Zur Debatte um die offenkundig islamistischen Messermorde von Würzburg erklärt die Fraktionsvorsitzende der AfD im Deutschen Bundestag Alice Weidel:

„Die verklemmte Heuchelei, mit der Bundesinnenminister Seehofer, Regierungssprecher Seibert und mit ihnen viele andere in Politik und Medien um die islamistische Motivation des Messermörders von Würzburg herumreden, ist ein weiterer Schlag für die Opfer und ihre Angehörigen. Deutlicher als mit ‚Allahu akbar‘-Rufen und ‚Dschihad‘-Bekenntnissen kann ein Mörder, der sich gezielt wehrlose Frauen als Opfer sucht, seine islamistische Gesinnung kaum ausdrücken.

Die Fakten müssen klar benannt werden. Wer regellose Einwanderung aus von Gewalt und Islamismus geprägten Regionen zulässt, der importiert zwangsläufig auch islamistischen Terror. Das Schweigen der Kanzlerin zu der Bluttat von Würzburg ist so ohrenbetäubend wie beschämend. Der bayerische Innenminister Joachim Herrmann hat immerhin mit einiger Verspätung den islamistischen Hintergrund der Tat eingeräumt. Zu seiner Verantwortung schweigt er trotzdem.

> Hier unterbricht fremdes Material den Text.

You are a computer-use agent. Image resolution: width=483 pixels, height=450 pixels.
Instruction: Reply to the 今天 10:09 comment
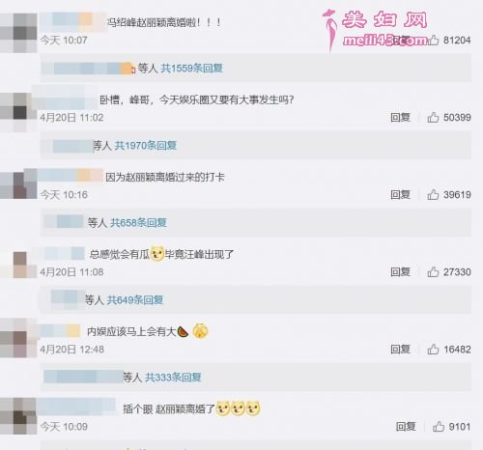[x=406, y=427]
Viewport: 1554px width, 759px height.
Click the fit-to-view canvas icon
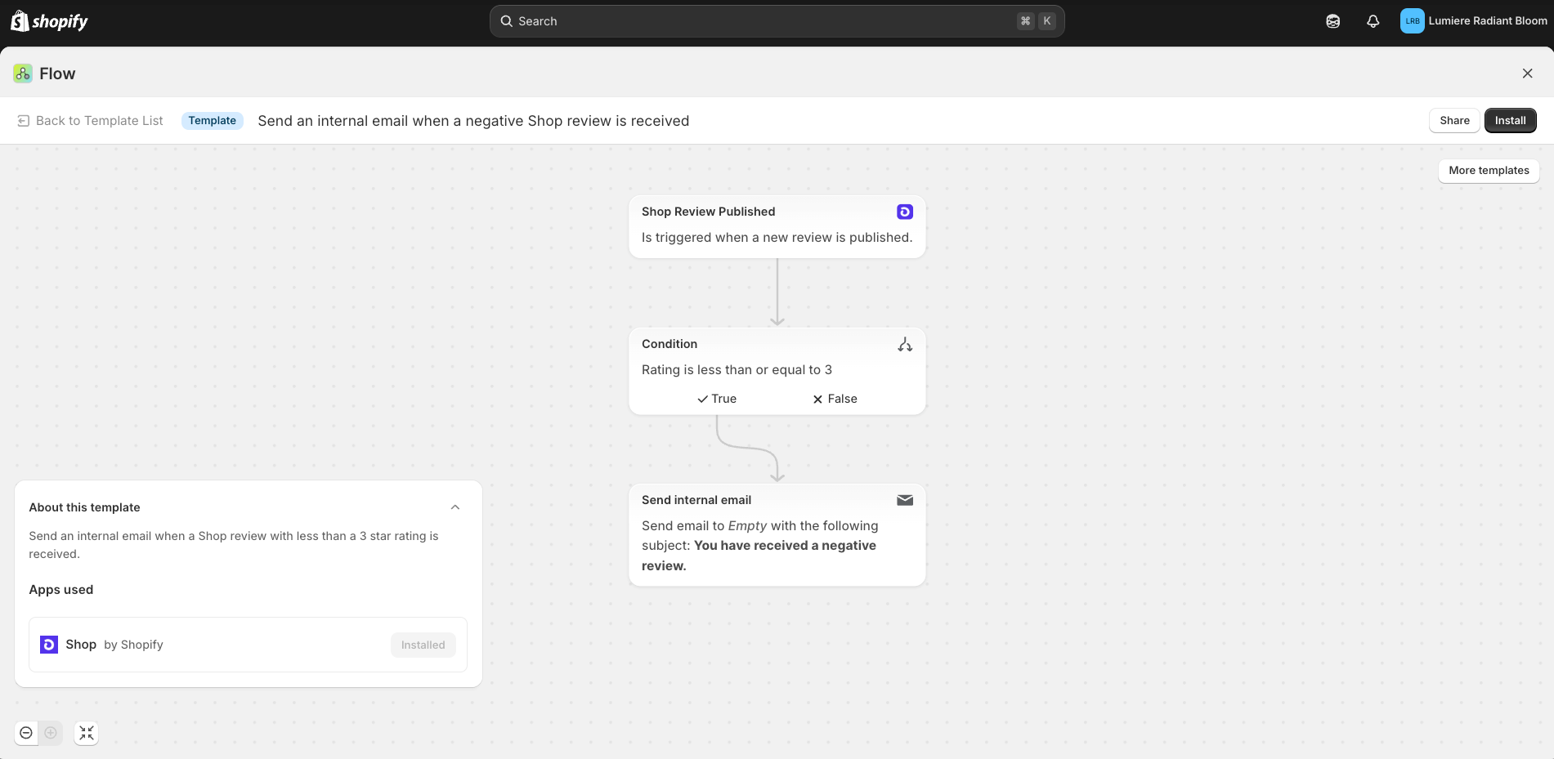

Dass ein abgelehnter und als gewalttätig bekannter Asyl-Migrant trotzdem im Land bleiben durfte, ist ein Skandal. Schon vor fünf Jahren hatte Herrmann nach dem Axt-Attentat eines afghanischen Islamisten in einem Regionalzug bei Würzburg verschärfte Grenzkontrollen zur Verhinderung illegaler Grenzübertritte angekündigt. Geschehen ist offenkundig nichts. Statt dessen verwendet die bayerische Staatsregierung ihre Energie auf das Ersinnen neuer Hürden, um harmlosen Urlaubern die Sommerferien im Ausland zu erschweren.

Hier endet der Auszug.